-- Text section --
-------
In Spanish-speaking countries and in the Philippines, today marked the first day of the Misa de Gallo, the nine dawn Masses leading up to Christmas, Masses celebrated to mark the journey of Mary and Joseph to Bethlehem. The tradition is that they took nine days to make the 145km journey from Nazareth to Bethlehem. The tradition suggests that they travelled just ten miles a day, it seems slow progress, but on rough roads, with a young woman who was nine months pregnant, perhaps those who began to mark the tradition were being realistic.
In Ireland, the journey of Mary and Joseph is still marked by a Christmas Eve tradition of leaving a lighted candle in the window of the house on Christmas Eve to show that a weary couple would be welcome there. It’s a tradition captured in Cathal O’Byrne’s poem, Christmas Wayfarers:
Redden the hearth and sweep the floor,
let the candle-light through the pane be showing,
bring sweet well water, and leave the door
loose on the hasp, for who would be knowing
what poor soul, lonely and travelled far,
walking the world on the naked highway
might follow the gleam of the Candle-Star,
and its welcome win in this lonesome byeway.
So, for sake of two who went out from the city
by bridle lanes down to Bethlehem
and who failed to find there, for love or pity,
a kindly soul who would welcome them,
redden the hearth, let the comfort-sharing
glow of the peat-fire shine fair and bright,
and may a tired, poor Man and a Maiden wearing
a mantle of blue, be our guests to-night.
In the Gospels, hospitality is assumed to be at the heart of being a Christian. When Jesus is trying to teach his followers about God, he uses examples of generous human hospitality. Hospitality has come to mean welcoming friends at our own convenience. In Jesus’ time it was altogether more demanding, it meant putting yourself out for others, without hesitation offering a welcome to those who came to the door.
Hospitality demands direct personal involvement, it asks much more of than putting money in a basket, or giving to charity, it asks for involvement with people who are strangers, with people who are different, with people who may not be likeable. Hospitality demands personal sacrifice. Welcoming strangers is not convenient; it is much safer to turn Christmas into a feast of Santa than to recall tales of a poor couple on the streets.
-------
-- Data --
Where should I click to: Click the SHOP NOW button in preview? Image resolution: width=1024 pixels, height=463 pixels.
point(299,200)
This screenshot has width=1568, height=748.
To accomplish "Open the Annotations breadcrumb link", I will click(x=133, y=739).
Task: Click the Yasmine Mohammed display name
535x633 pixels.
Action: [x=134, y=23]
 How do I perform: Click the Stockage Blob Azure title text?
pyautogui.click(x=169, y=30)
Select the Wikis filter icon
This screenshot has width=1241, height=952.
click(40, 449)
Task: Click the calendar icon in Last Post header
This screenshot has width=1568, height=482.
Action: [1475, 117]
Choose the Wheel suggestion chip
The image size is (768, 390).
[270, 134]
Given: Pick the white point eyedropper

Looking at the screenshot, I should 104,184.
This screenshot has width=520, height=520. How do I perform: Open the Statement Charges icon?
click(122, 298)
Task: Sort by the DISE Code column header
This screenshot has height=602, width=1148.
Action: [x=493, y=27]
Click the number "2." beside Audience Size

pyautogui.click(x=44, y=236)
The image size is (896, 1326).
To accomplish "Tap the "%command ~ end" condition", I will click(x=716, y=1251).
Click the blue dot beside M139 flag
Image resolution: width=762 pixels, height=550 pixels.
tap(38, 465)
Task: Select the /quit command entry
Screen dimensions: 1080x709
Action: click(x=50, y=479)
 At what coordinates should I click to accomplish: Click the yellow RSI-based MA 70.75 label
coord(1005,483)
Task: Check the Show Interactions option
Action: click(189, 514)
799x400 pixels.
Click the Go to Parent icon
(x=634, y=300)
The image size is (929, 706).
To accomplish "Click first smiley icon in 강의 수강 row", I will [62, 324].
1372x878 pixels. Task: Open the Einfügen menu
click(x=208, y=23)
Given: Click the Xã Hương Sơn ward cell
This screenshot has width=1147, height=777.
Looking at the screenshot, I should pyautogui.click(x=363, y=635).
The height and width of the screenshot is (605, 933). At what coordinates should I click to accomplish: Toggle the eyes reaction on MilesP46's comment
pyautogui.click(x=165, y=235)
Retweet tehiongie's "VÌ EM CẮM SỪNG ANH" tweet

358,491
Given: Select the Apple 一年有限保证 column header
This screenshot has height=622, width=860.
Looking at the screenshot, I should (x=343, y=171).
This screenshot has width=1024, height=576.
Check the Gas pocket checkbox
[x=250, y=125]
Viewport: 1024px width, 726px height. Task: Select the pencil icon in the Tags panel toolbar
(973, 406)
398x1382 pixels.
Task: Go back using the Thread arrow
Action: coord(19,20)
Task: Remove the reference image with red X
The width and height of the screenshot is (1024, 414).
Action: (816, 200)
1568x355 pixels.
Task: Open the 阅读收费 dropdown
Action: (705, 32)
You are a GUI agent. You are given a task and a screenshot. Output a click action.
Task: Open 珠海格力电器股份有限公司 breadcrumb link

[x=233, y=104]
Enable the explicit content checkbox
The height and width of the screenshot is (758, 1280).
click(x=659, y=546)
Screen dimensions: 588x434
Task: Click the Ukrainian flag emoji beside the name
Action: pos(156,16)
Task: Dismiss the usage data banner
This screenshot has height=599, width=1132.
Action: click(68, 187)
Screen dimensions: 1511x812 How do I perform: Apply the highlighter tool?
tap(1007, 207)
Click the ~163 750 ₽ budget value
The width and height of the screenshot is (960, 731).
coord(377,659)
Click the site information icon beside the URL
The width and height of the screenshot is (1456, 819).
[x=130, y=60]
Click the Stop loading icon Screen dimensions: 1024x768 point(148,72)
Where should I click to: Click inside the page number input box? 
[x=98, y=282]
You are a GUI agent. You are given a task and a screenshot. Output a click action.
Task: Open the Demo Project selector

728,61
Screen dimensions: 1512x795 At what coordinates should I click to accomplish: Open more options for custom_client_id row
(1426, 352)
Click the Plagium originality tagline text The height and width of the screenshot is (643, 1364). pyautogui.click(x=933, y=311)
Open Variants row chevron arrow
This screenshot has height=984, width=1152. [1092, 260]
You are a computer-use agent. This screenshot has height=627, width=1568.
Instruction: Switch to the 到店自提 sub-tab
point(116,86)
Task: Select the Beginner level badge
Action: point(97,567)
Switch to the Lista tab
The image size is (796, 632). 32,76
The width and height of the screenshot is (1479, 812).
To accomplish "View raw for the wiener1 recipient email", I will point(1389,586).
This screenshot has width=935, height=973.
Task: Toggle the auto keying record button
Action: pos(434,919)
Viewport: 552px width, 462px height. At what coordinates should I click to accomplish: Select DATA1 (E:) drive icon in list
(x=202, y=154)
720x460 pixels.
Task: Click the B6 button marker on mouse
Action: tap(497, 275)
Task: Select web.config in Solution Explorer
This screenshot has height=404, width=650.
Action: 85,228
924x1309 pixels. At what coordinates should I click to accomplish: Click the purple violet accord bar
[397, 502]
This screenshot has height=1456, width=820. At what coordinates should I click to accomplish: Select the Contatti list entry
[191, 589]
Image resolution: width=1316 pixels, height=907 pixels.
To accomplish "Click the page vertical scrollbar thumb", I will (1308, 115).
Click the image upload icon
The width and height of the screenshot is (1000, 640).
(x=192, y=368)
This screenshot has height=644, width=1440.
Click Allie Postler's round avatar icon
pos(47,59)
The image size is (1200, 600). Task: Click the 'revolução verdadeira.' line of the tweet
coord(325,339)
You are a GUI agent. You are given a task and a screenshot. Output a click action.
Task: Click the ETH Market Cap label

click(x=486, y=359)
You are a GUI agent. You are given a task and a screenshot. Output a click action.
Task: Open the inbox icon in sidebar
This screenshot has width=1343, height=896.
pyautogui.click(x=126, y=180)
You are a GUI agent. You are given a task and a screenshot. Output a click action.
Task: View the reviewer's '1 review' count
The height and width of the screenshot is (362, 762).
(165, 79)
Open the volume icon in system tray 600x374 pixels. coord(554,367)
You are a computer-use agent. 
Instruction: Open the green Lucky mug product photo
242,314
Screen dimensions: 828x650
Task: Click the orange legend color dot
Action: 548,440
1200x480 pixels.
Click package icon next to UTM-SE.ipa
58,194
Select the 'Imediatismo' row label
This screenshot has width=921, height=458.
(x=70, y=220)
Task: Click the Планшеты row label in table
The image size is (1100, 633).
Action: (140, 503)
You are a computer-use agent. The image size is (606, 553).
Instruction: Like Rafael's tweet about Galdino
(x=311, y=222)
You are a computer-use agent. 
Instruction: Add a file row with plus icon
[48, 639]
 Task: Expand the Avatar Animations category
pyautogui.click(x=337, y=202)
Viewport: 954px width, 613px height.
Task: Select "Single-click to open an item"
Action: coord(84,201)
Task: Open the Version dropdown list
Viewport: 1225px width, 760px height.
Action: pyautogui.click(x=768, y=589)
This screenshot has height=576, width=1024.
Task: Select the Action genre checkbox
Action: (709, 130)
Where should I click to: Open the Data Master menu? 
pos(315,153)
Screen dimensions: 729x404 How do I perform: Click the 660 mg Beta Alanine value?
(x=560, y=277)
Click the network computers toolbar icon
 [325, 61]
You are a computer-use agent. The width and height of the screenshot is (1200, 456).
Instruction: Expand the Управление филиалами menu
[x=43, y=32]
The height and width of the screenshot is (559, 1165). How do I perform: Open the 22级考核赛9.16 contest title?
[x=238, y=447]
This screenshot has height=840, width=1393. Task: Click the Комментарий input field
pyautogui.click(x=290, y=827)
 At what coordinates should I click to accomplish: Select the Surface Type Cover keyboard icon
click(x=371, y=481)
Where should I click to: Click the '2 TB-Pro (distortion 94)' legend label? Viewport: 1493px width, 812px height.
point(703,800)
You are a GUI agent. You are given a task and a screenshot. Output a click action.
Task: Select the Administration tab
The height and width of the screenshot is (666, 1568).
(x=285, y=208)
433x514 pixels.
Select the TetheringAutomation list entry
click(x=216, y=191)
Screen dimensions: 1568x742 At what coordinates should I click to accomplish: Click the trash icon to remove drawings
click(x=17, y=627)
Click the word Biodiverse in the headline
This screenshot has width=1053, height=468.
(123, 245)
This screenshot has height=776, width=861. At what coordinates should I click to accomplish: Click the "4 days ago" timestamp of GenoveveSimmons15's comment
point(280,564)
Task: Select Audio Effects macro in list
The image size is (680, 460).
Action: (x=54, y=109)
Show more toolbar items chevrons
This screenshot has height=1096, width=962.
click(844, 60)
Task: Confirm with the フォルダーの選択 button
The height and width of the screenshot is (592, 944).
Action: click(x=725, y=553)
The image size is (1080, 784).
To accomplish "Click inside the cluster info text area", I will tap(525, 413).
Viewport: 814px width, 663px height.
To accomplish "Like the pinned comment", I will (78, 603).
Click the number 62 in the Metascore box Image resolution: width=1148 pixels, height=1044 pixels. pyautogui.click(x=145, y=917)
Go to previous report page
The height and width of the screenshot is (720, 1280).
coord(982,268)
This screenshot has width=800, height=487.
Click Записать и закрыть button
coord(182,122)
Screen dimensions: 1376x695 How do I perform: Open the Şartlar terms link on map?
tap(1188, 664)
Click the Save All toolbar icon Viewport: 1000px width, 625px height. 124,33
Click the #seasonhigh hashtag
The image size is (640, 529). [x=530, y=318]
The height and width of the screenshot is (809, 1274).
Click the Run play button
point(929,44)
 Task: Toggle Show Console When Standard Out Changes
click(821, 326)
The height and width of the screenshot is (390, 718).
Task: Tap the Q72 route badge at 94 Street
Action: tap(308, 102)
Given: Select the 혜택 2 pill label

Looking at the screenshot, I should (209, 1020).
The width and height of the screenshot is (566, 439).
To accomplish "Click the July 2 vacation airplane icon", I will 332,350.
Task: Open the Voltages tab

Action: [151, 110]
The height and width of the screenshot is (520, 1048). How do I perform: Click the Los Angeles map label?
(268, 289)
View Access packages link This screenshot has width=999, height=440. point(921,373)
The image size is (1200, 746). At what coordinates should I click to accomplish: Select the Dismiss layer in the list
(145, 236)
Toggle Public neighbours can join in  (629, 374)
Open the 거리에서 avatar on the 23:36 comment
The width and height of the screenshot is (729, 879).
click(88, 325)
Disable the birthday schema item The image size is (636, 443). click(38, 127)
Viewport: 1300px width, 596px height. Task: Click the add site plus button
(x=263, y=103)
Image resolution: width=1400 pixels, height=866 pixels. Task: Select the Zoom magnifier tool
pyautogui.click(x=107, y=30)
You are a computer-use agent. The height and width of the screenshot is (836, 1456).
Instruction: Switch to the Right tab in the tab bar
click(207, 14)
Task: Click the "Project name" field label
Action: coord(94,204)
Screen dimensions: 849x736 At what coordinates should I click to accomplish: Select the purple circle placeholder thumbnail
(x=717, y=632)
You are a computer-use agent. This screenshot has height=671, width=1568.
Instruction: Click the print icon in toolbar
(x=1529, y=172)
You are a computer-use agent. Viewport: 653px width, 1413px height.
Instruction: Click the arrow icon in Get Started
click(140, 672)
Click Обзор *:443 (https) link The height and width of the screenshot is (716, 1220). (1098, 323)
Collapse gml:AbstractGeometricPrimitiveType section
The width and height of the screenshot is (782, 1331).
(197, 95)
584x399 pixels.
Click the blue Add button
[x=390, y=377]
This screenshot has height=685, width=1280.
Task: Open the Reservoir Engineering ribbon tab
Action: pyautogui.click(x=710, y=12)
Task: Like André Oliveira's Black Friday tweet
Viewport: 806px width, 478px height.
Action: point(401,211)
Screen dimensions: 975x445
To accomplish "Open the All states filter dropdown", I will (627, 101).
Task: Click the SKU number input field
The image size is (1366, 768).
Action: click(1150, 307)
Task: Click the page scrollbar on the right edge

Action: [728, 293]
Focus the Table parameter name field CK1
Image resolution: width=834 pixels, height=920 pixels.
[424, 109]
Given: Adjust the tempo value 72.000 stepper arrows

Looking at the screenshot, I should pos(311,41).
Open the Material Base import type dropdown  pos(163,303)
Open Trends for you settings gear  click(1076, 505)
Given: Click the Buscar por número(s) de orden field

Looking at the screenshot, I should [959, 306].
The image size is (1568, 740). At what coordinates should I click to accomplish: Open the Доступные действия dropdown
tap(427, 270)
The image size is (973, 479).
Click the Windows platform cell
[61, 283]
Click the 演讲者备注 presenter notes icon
-------
-- Try it --
In the text on Christmas traditions and hospitality, what Christmas Eve custom in Ireland marks the journey of Mary and Joseph?

-- Result --
Leaving a lighted candle in the window of the house on Christmas Eve to show that a weary couple would be welcome there.